* YOUR INSTRUCTIONS: Please, in the data that follows, copy exactly the lines from the line with "This screenshot has height=750, width=600." through the last one, both included. Do not include pictures.

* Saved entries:
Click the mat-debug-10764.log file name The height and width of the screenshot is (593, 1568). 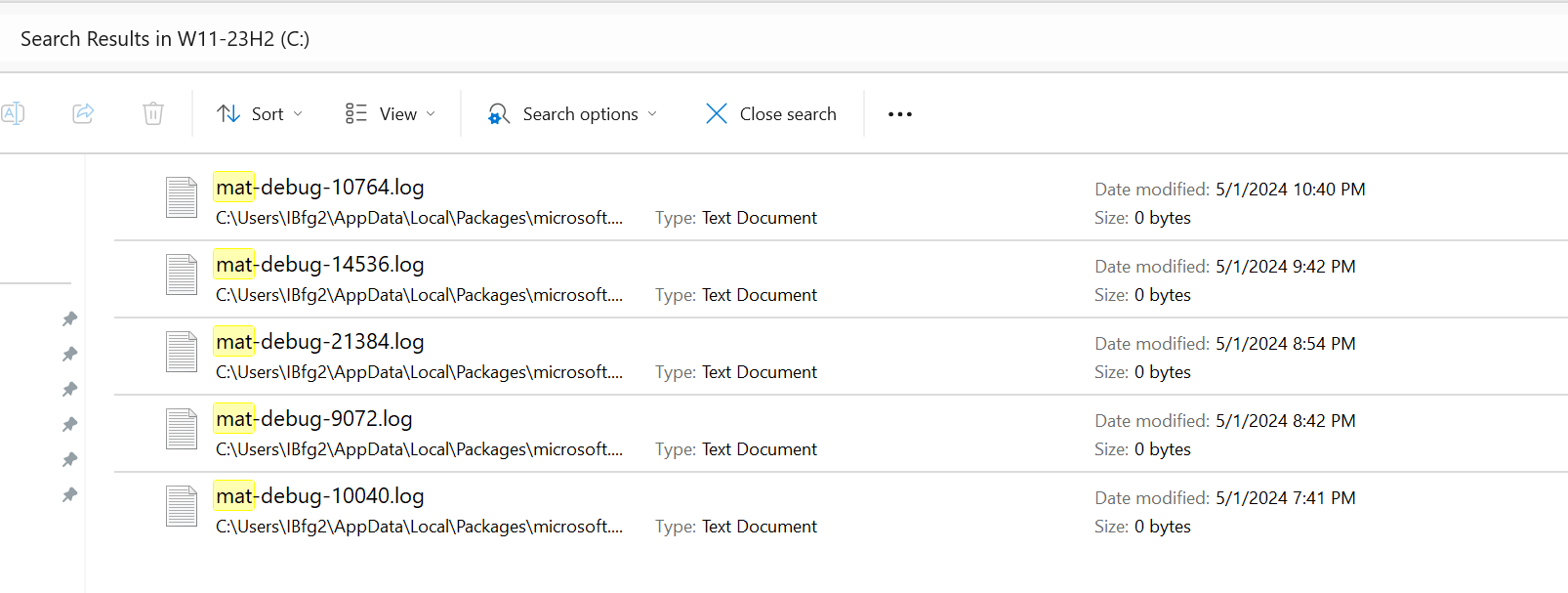pyautogui.click(x=320, y=188)
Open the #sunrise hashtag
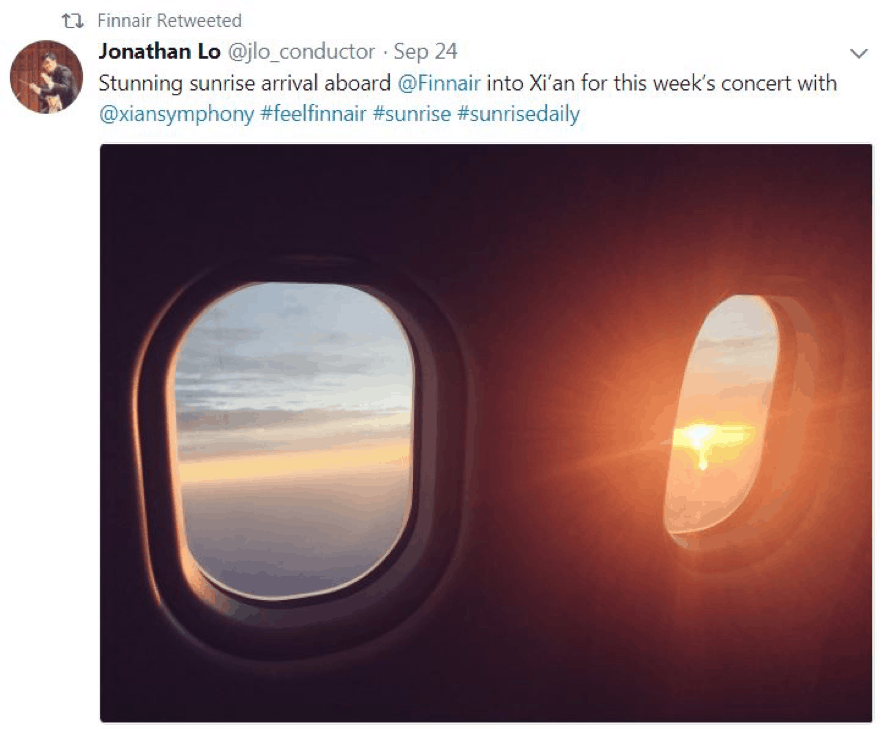Image resolution: width=885 pixels, height=729 pixels. (412, 114)
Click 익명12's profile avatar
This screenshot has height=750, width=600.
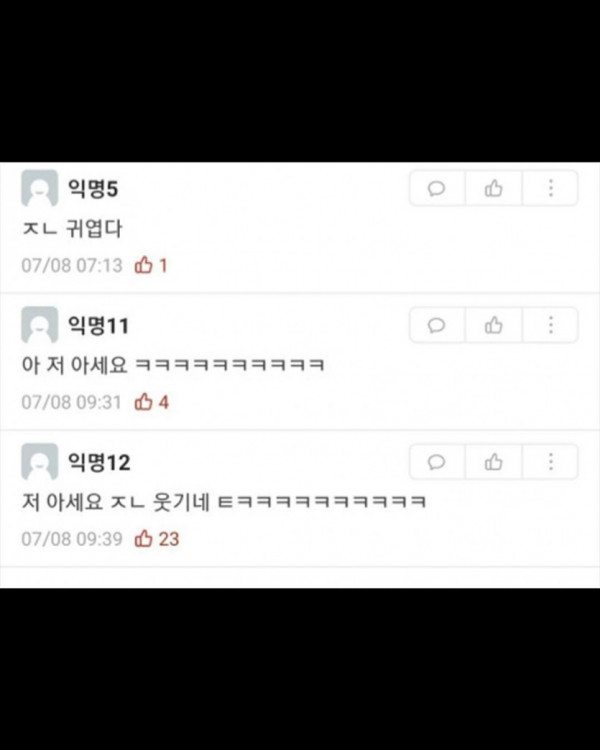[40, 462]
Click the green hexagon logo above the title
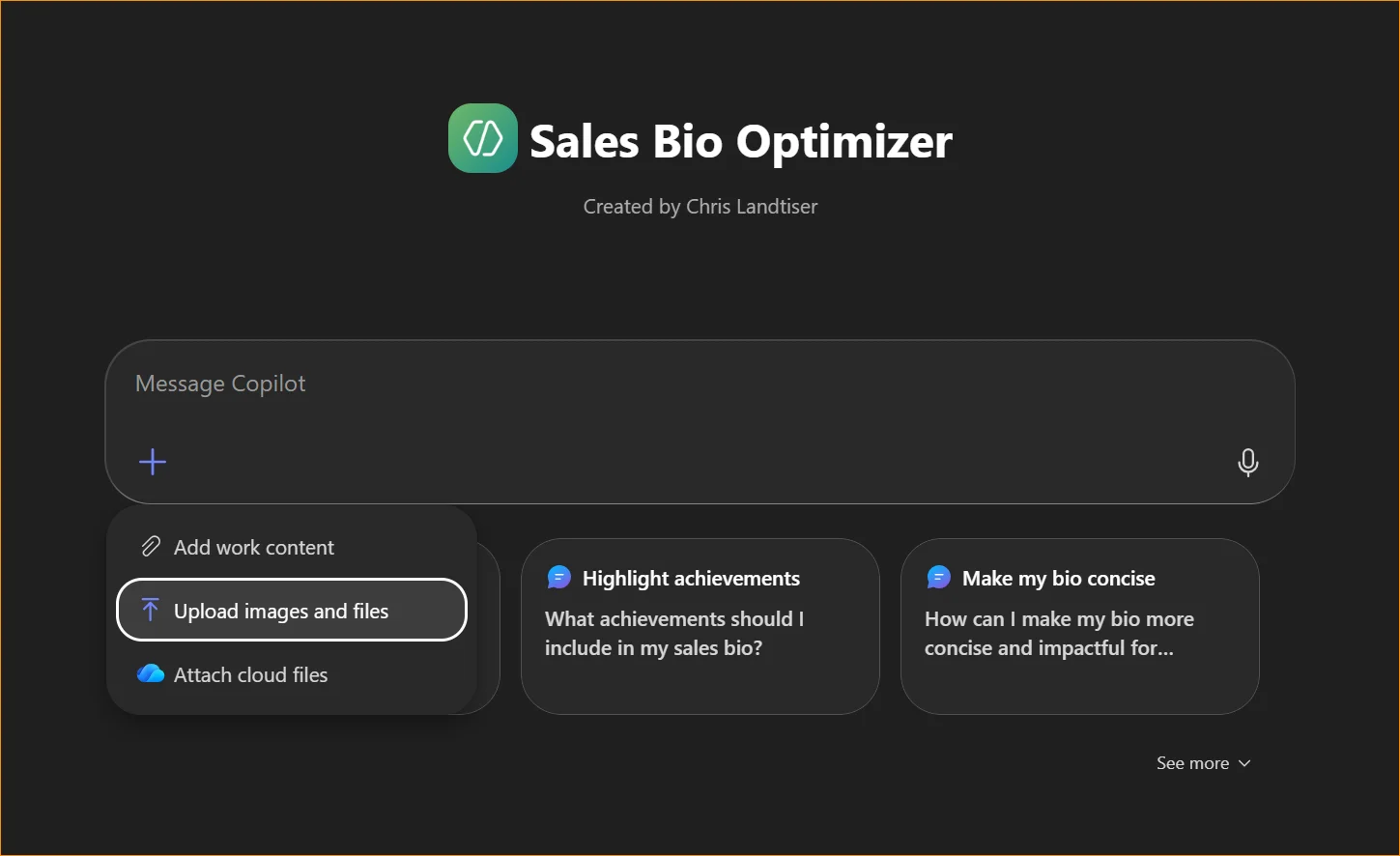1400x856 pixels. [x=482, y=138]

* OUTPUT FOR THIS EXERCISE:
This screenshot has height=750, width=600.
[40, 462]
Click the green hexagon logo above the title
1400x856 pixels. [x=482, y=138]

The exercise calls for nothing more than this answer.